Malaria pada anak-anak sering kali berkembang menjadi kondisi yang jauh lebih serius dibandingkan pada orang dewasa. Para ahli kesehatan menyoroti bahwa kerentanan ini berakar pada perbedaan fisiologis serta sistem kekebalan tubuh anak yang masih dalam tahap perkembangan.
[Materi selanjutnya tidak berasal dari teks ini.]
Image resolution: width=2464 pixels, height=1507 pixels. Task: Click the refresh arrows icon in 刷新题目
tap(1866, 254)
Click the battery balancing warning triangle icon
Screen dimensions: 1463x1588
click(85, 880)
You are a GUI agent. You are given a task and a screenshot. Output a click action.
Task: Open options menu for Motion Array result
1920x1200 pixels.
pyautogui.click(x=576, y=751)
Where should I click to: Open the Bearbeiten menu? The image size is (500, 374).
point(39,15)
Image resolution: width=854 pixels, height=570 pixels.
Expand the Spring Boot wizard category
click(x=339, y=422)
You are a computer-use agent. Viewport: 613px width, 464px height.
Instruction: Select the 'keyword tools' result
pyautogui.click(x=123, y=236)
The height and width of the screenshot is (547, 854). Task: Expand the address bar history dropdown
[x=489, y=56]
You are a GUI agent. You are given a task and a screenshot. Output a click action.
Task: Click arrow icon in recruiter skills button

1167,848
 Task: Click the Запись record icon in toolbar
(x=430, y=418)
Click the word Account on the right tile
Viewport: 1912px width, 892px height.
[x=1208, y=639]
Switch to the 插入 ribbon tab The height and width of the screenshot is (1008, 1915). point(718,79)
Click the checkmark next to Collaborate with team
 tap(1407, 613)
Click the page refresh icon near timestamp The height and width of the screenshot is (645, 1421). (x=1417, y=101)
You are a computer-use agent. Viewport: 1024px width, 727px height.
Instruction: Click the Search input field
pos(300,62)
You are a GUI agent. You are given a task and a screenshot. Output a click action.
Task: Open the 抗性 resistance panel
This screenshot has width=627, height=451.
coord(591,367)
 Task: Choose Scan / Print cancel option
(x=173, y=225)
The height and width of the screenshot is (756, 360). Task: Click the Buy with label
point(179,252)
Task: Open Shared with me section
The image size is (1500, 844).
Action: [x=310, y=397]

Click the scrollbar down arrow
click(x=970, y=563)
Dr. Ankur Ohri, Konsultan Pediatri Umum di Rumah Sakit Anak Madhukar Rainbow, menjelaskan bahwa parasit malaria menyerang sel darah merah, yang merupakan komponen vital untuk mendistribusikan oksigen ke seluruh tubuh. Pada anak-anak, laju metabolisme yang tinggi dan cadangan tubuh yang lebih terbatas menyebabkan kondisi kesehatan mereka menurun secara drastis saat sel darah merah mulai dihancurkan oleh parasit.

Dari sisi imunologi, Dr. Amit Prakash Singh, Konsultan Penyakit Dalam di Rumah Sakit CK Birla, menambahkan bahwa orang dewasa yang tinggal di wilayah endemis sering kali memiliki kekebalan alami akibat paparan berulang. Sebaliknya, anak-anak belum memiliki perlindungan tersebut, sehingga mereka lebih mudah mengalami komplikasi fatal seperti anemia berat, gangguan pernapasan, hipoglikemia, hingga malaria serebral yang berisiko menyebabkan kejang dan kerusakan otak permanen.

Selain faktor biologis, pola aktivitas anak yang sering bermain di luar ruangan meningkatkan risiko gigitan nyamuk. Dr. Ohri menekankan bahwa keterlambatan penanganan sering terjadi karena orang tua kerap menganggap gejala awal—seperti demam, lemas, dan muntah—sebagai infeksi virus biasa. Kesalahpahaman ini menyebabkan banyak orang tua memilih untuk mengobati anak secara mandiri alih-alih mencari bantuan medis profesional.

Para ahli menegaskan bahwa deteksi dini adalah kunci penyelamat nyawa. Orang tua diimbau untuk tidak mengabaikan gejala-gejala awal dan segera melakukan pemeriksaan medis. Upaya pencegahan, seperti penggunaan kelambu berinsektisida dan pengendalian sarang nyamuk, tetap menjadi langkah preventif paling efektif untuk melindungi anak dari bahaya malaria yang mengancam jiwa.